По объему же и весу лидировали человеческие тела. Сон застиг их в самых разнообразных позах. Одного внезапное помрачение сознания бросило на кусты, где он и лежал на манер особенного человека Рахметова из романа «Что делать?» великого русского идеалиста Николая Гавриловича Чернышевского; этот новгородский Рахметов издавал такие звуки, что делалось страшно.
Хотя успокоительно каркали также и птицы, сидевшие вокруг него.
Другой новгородец, надо полагать, взялся перейти проезжую часть в установленном месте. То ли красный сигнал светофора прервал его шаг, то ли шальной водила, презрев ПДД, промчался мимо него… Итог был таков: ноги его покоились еще на тротуаре, телом же он мирно спал на «зебре», точно попав на белую линию головой.
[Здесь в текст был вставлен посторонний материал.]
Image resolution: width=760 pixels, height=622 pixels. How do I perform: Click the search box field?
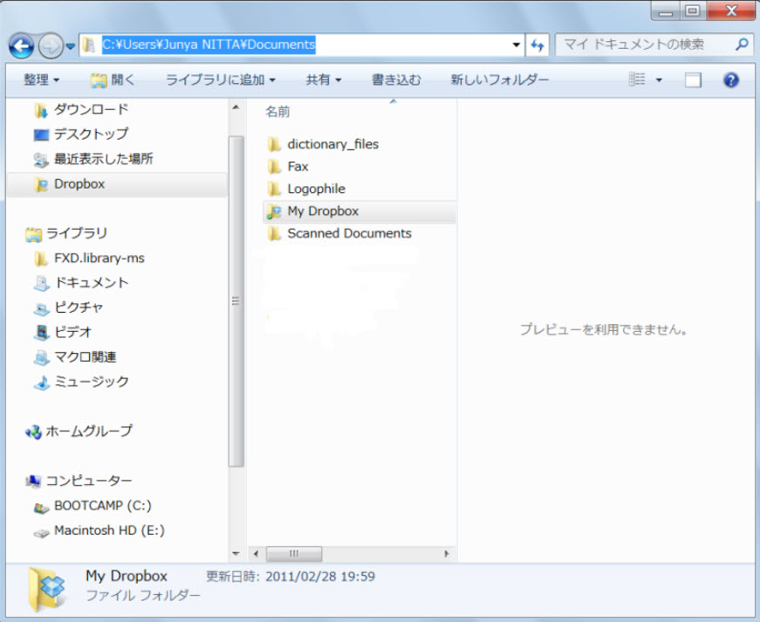pyautogui.click(x=644, y=44)
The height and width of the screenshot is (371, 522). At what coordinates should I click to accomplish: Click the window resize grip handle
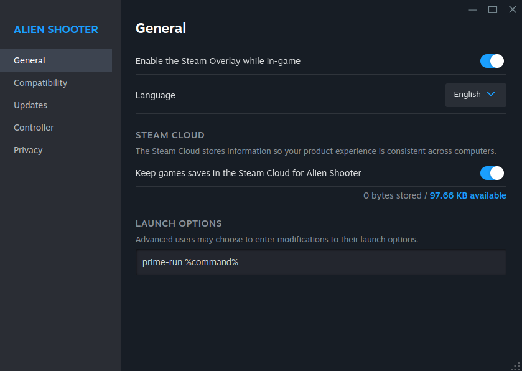[517, 367]
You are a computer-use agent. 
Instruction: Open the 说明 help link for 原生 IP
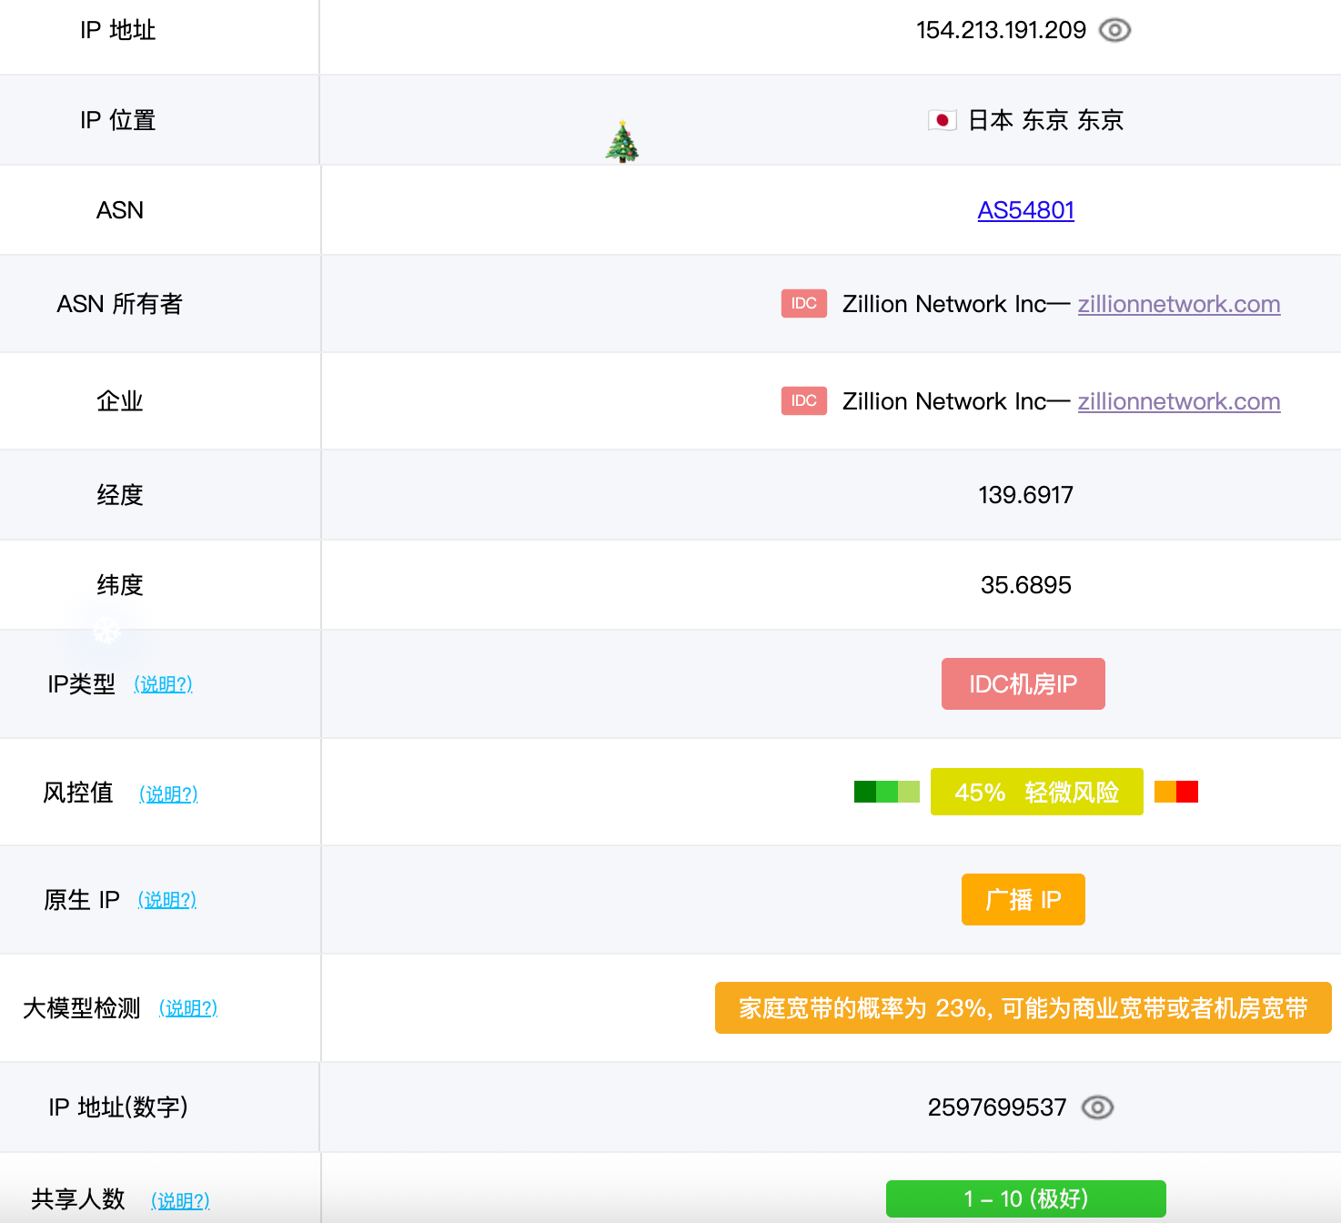(167, 900)
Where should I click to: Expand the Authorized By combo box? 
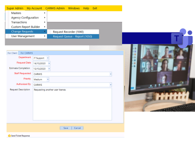(x=110, y=85)
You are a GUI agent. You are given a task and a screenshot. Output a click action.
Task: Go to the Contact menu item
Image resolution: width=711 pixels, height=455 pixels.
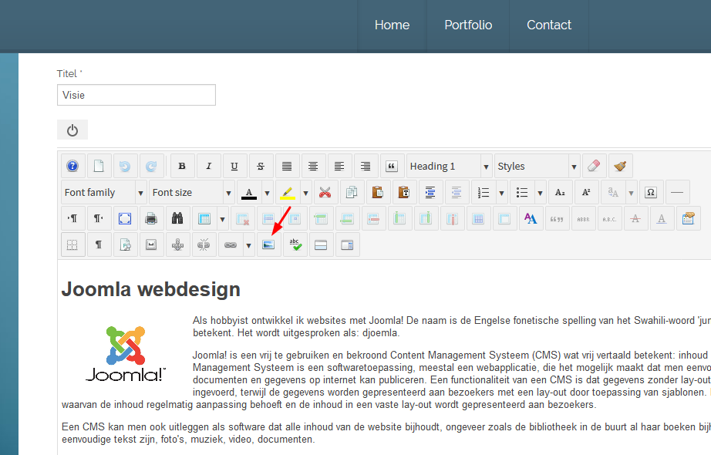pyautogui.click(x=549, y=25)
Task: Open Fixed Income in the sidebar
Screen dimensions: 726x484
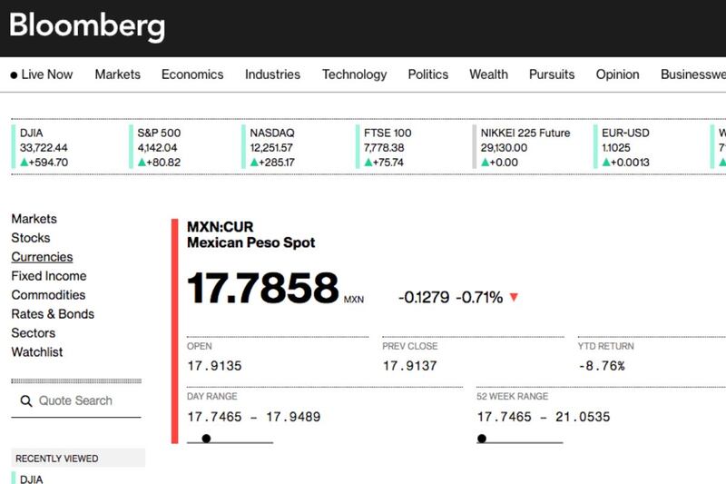Action: [49, 276]
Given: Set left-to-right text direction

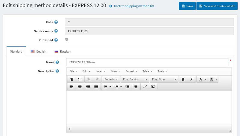Looking at the screenshot, I should click(x=71, y=80).
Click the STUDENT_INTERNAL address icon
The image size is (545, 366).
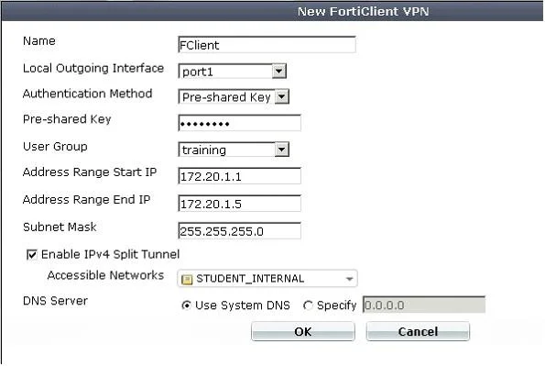coord(187,279)
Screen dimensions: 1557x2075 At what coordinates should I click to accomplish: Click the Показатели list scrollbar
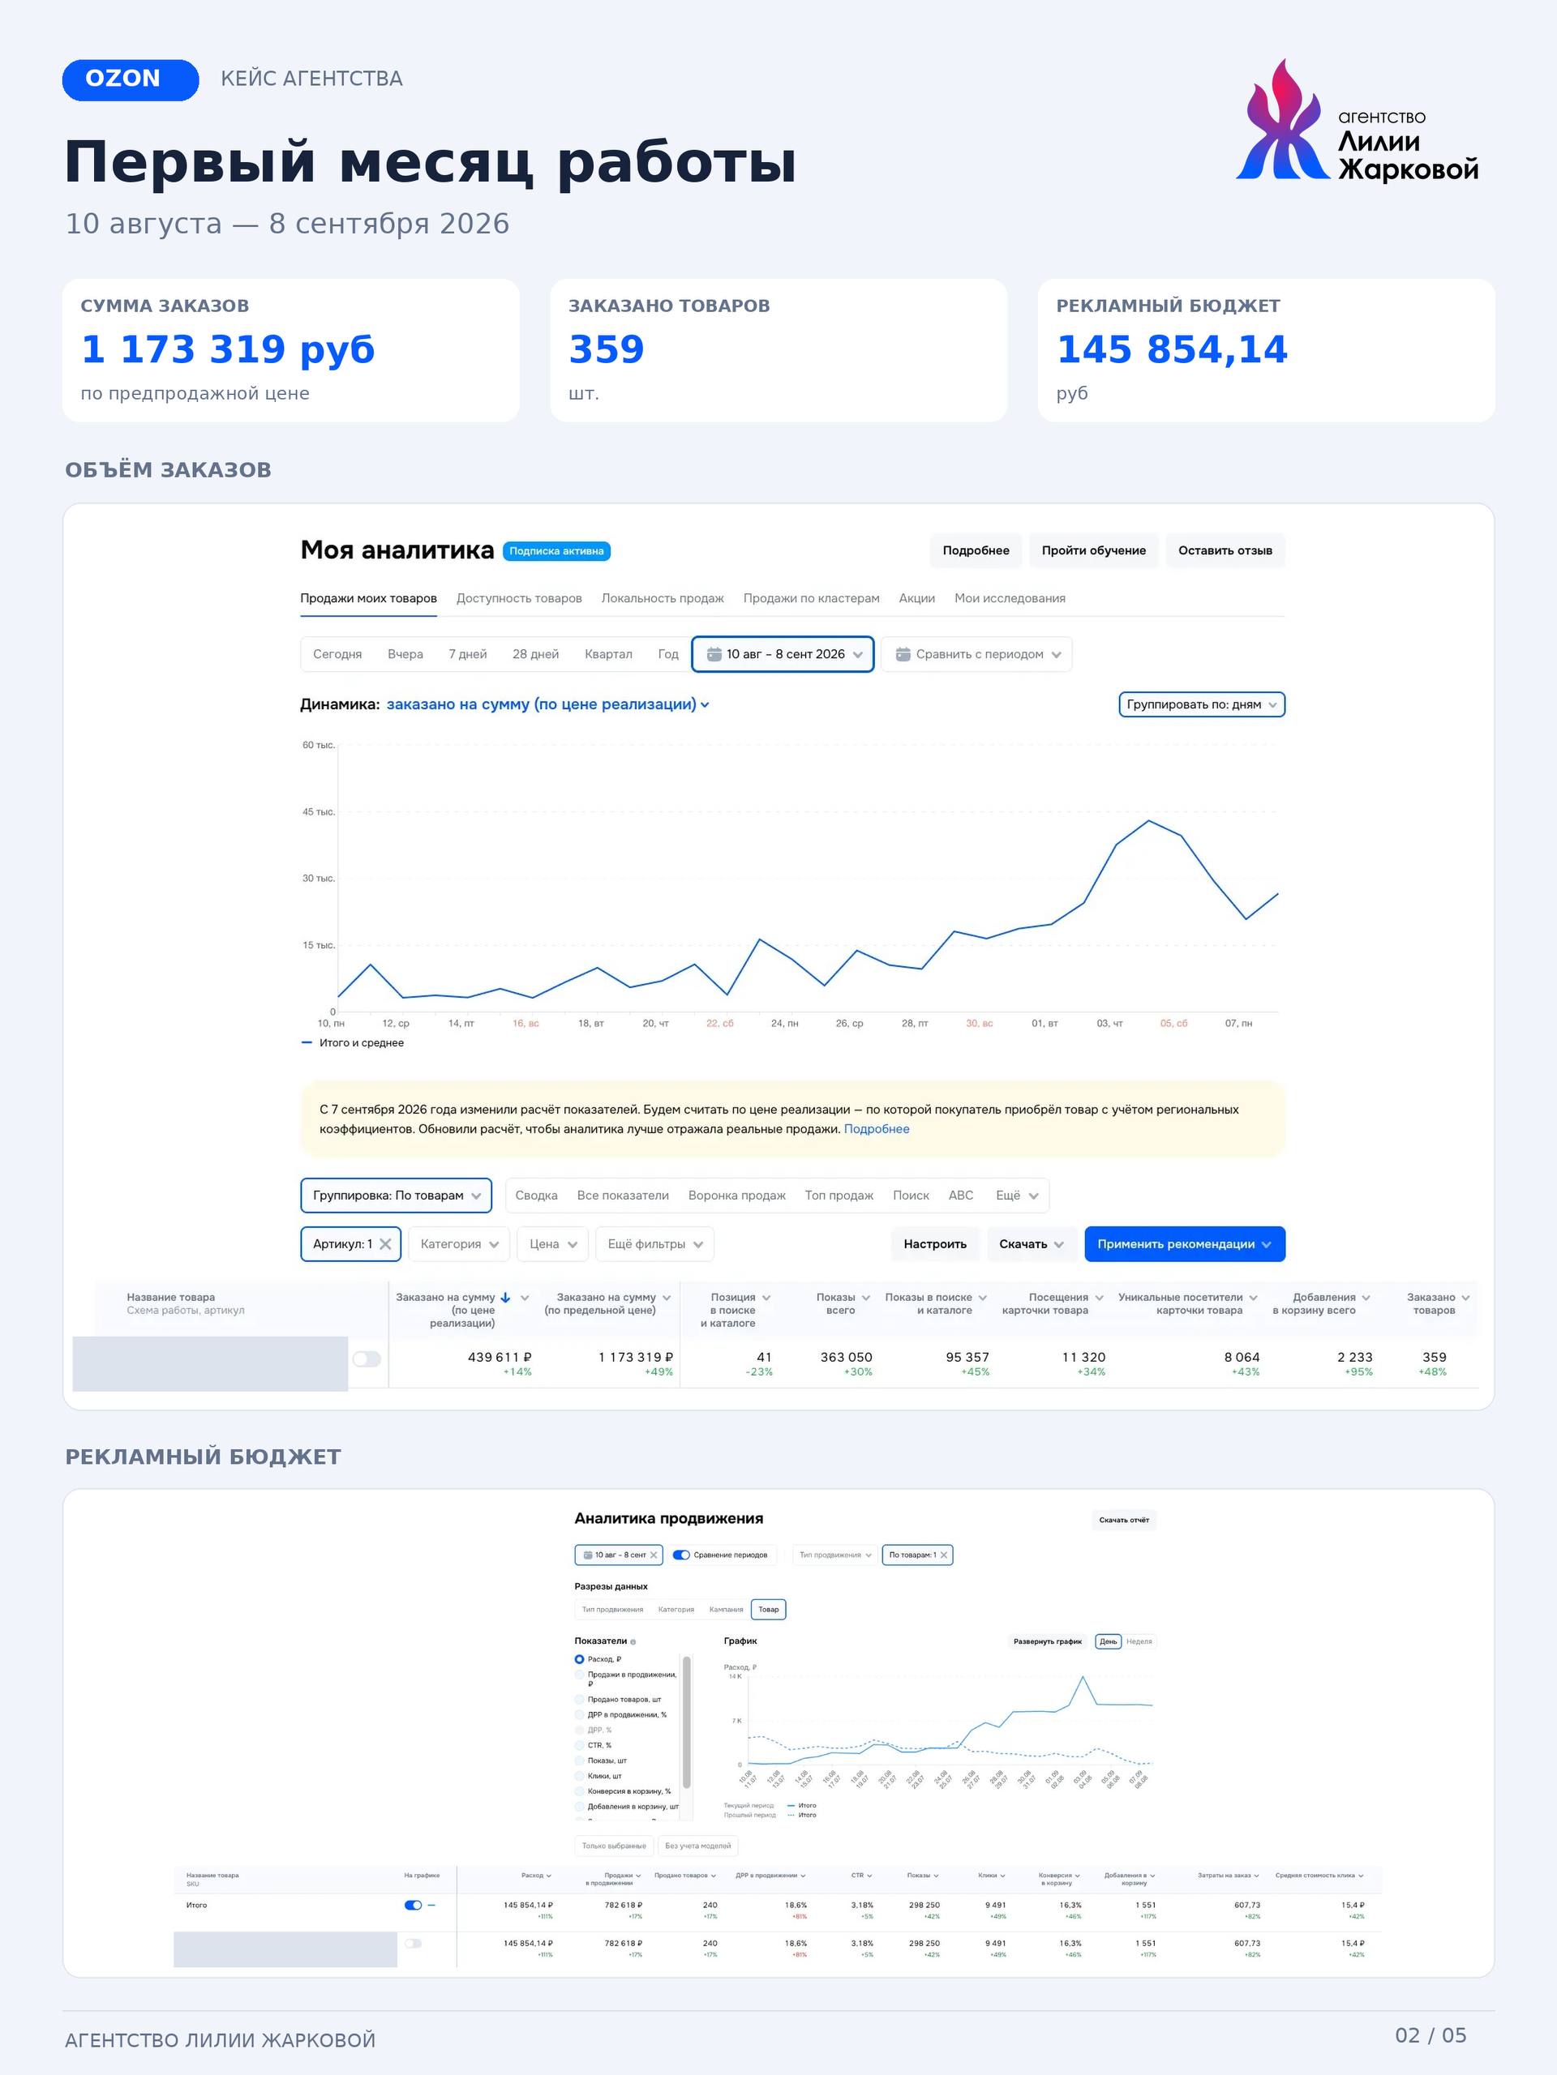point(687,1722)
Поливальная машина аккуратно объезжала его; дождевая вода принесла к его телу несколько особенно прекрасных пакетиков из-под картофельных чипсов.
Третий устроился особенно удобно. Составив несколько пластиковых столов, он укрылся огромным тентом с надписью «Пиво»; под столами разлеглись собаки нескольких эндемичных новгородских пород: лайка с лицом бассета; овчарка ростом с болонку и карликовый дог с хвостом крючком. Они были настороже, храня сон хозяина, и рычали всякий раз, когда кто-нибудь пытался приблизиться к его ложу.
Там и сям лежали, разметавшись во сне обычным человеческим способом, и другие особи обоих полов.
Тем временем городское коммунальное хозяйство Новгорода вело борьбу за чистоту. Двигаясь с чудовищными усилиями, женщины средних лет сметали драгоценные объекты пьяного человеческого творчества в кучи, грузили их в мусорные машины, и Новгород на глазах становился все чище и чище.
Только вокруг человеческих тел еще сохранялась недавняя история.
Некоторое время я не мог объяснить себе, почему ж столько новгородцев осталось ночевать на улице после праздничных мероприятий. Может, это традиция, корнями своими уходящая во времена вече? Решили, например, важнейший вопрос, а дискуссия отняла столько сил, что оппоненты в знак примирения вместе уснули у вечевого колокола?
За помощью я обратился к иному, менее юному инспектору ГИБДД, степенно, с жезлом в руках патрулировавшему непроезжую территорию вблизи Новгородского кремля.
«Бог их знает, что их так слетелось много, — сказал мне этот человек, оказавшийся татарином по национальности и, по стечению обстоятельств, Рахметом по имени. – Тянутся со всей области. У нас иностранцев сейчас много, своих туристов много, не доедают, не допивают, бомжам рай, деньги просят. Погода опять же ничего, солнце ничего, дискотека — они любят. Лето проживут – рассосутся. Гибнет их много, особенно под колесами».
Ясным днем, когда утро уже закончилось, я застал одного из своих героев, того, что лежал на кусте в окружении ворон, моющимся в реке Волхов. На том берегу громко играла музыка. Обернув вокруг себя какие-то темные тряпки, он вынул из сумки рыбную голову, недопитую пластиковую бутылку пива, прижмурился на солнышко, глотнул, закусил и сказал, глядя в никуда:
— Пойду плясать! Люблю плясать! Пойду плясать!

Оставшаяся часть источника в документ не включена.